Restoring the Point-and-Charge Gradient Expansion for the Strong Interaction Density Functionals

TL;DR

This paper introduces an enhanced meta-GGA model called ePC for strong-interaction density functionals in DFT, restoring key properties and demonstrating broad accuracy across various atomic and model systems.

Contribution

The paper develops a new semilocal meta-GGA model for strong-interaction functionals that restores the gradient expansion and ensures non-negativity, improving applicability over previous models.

Findings

ePC restores the second-order gradient expansion of the PC model.

ePC ensures the non-negativity of W'_[n].

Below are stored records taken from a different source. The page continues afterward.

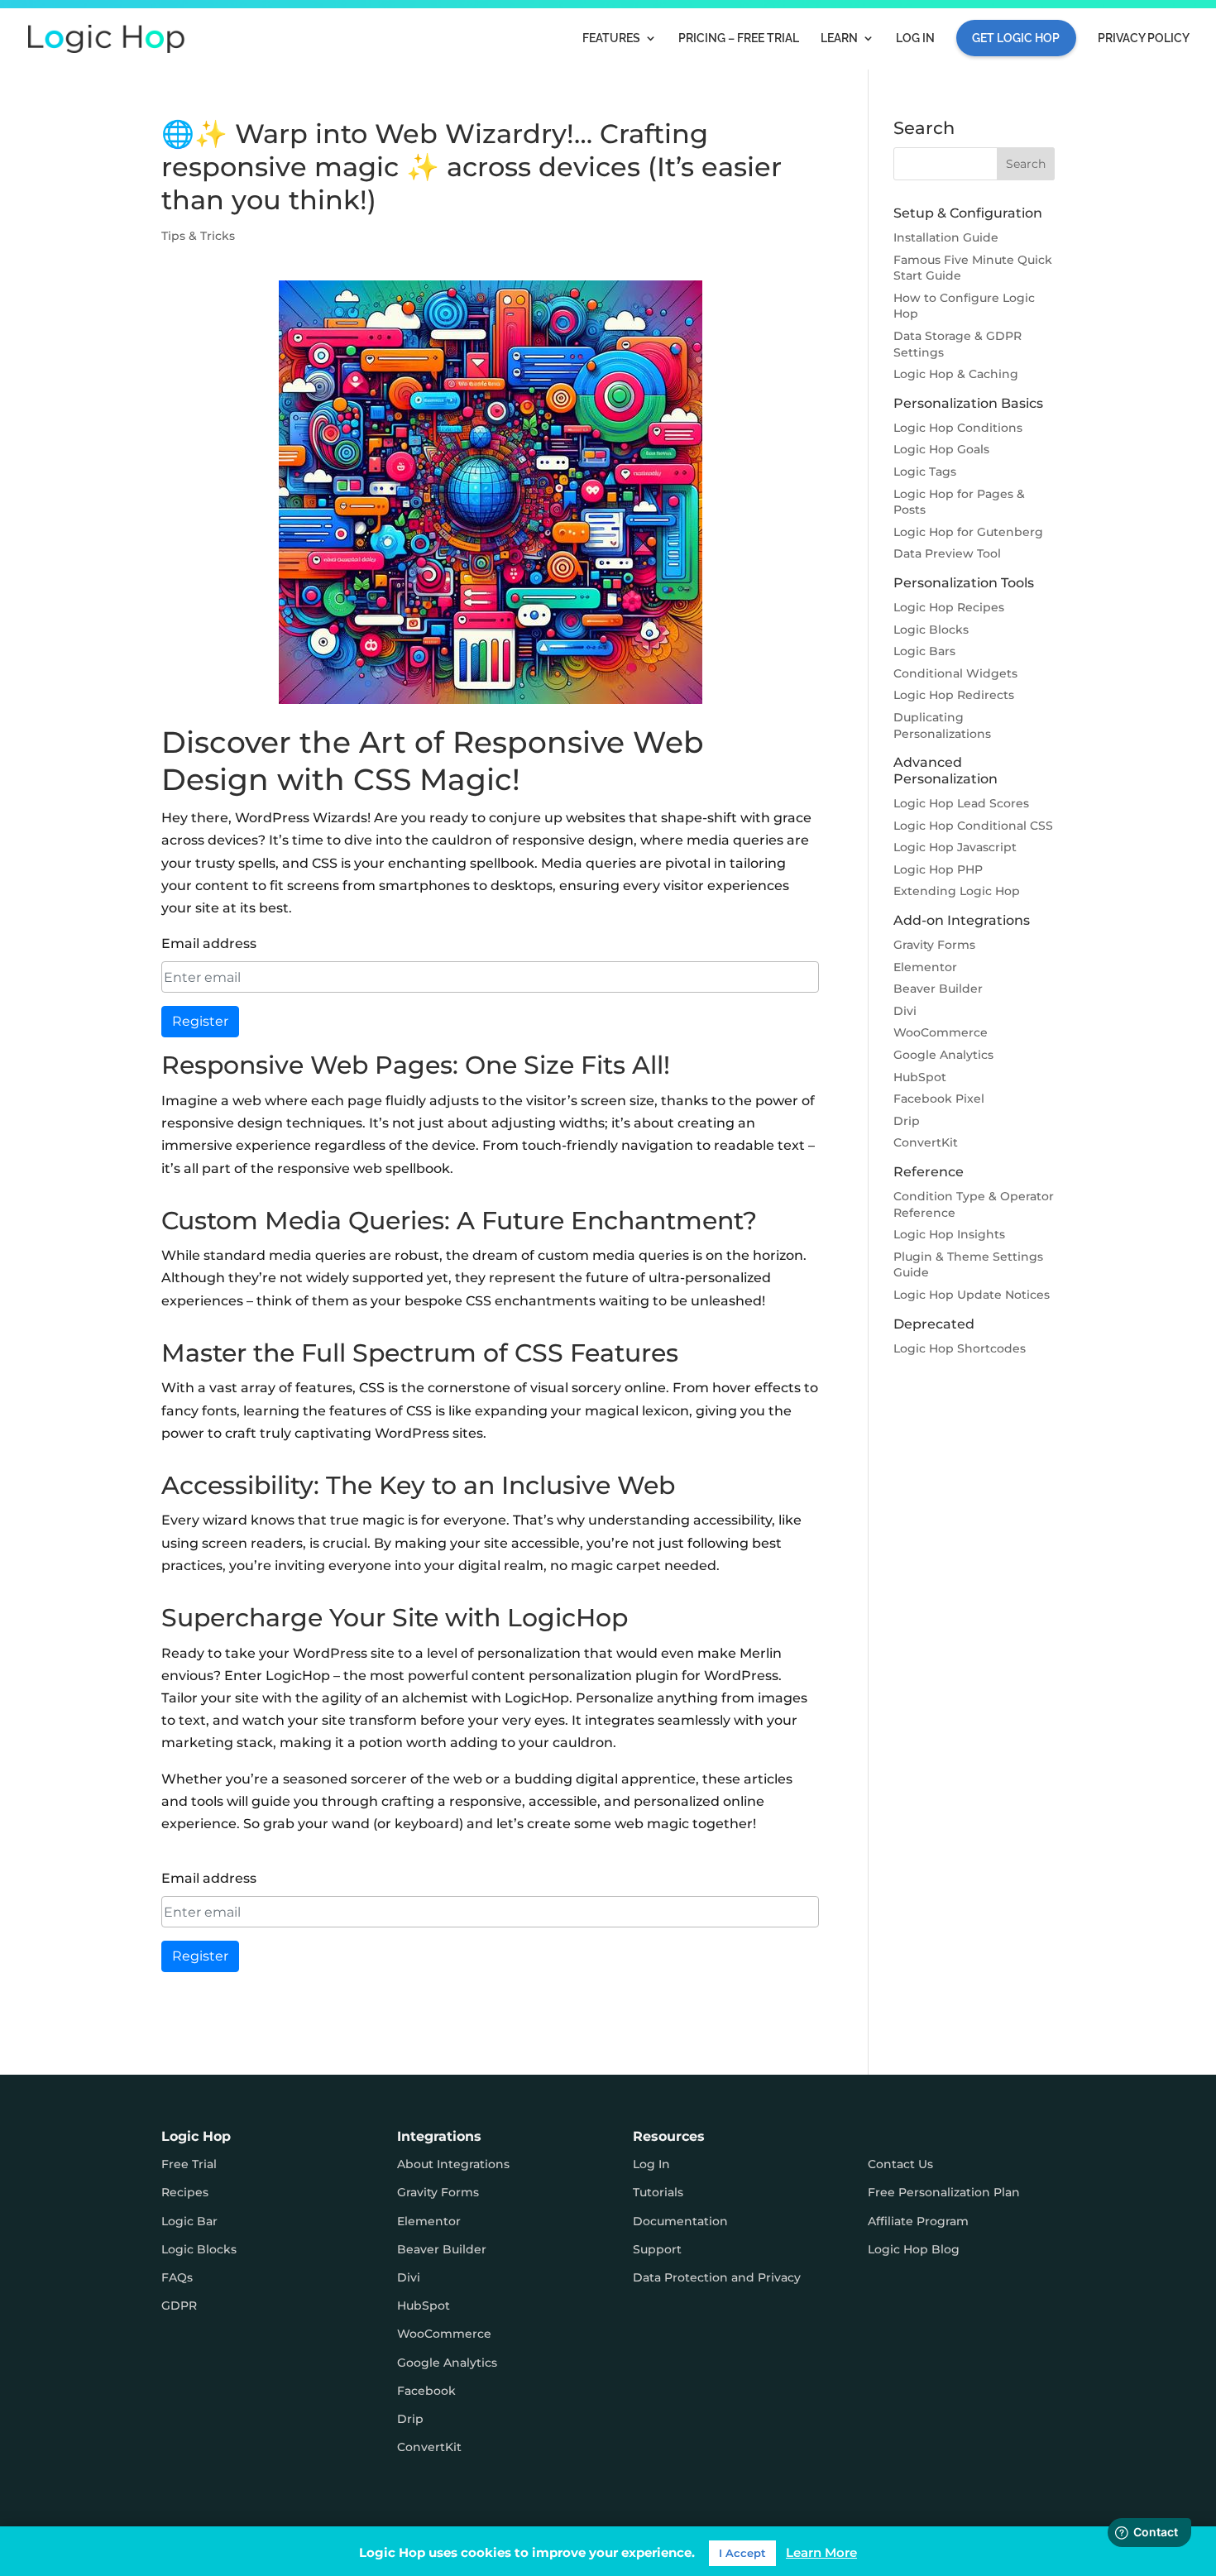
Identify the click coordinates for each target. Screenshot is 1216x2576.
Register (200, 1021)
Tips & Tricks (198, 235)
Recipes (184, 2192)
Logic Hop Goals (941, 449)
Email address (208, 943)
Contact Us (900, 2164)
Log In (915, 38)
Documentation (680, 2221)
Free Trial (189, 2164)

ePC shows good accuracy across diverse atomic and model systems.

Abstract

The strong-interaction functionals $W_\infty[n]$ and ${W'}_\infty[n]$ play an important role in the adiabatic-connection method of Density Functional Theory. The strictly-correlated electron approach can be used to exactly compute these functionals, yet calculations are computationally very expensive even for small electronic systems, and thus semilocal approximations have been proposed. In this work we develop a meta-generalized gradient approximation (meta-GGA) model for the strong-interaction functionals, enhanced point-and-charge (ePC), constructed from exact constraints. In particular, the ePC restores the second-order gradient expansion of the PC model, that is relevant for the equilibrium properties of Wigner crystals, and ensures the non-negativity of ${W'}_\infty[n]$. We assess the ePC model for atoms and various model systems: Hooke's atoms, two-electron exponential densities, s- and p-hydrogenic shells, quasi-two-dimensional infinite barrier model, perturbed uniform electron gas and H$_2$ dissociation. We prove a good overall accuracy of the ePC model, that achieves a broader applicability than any previous semilocal models.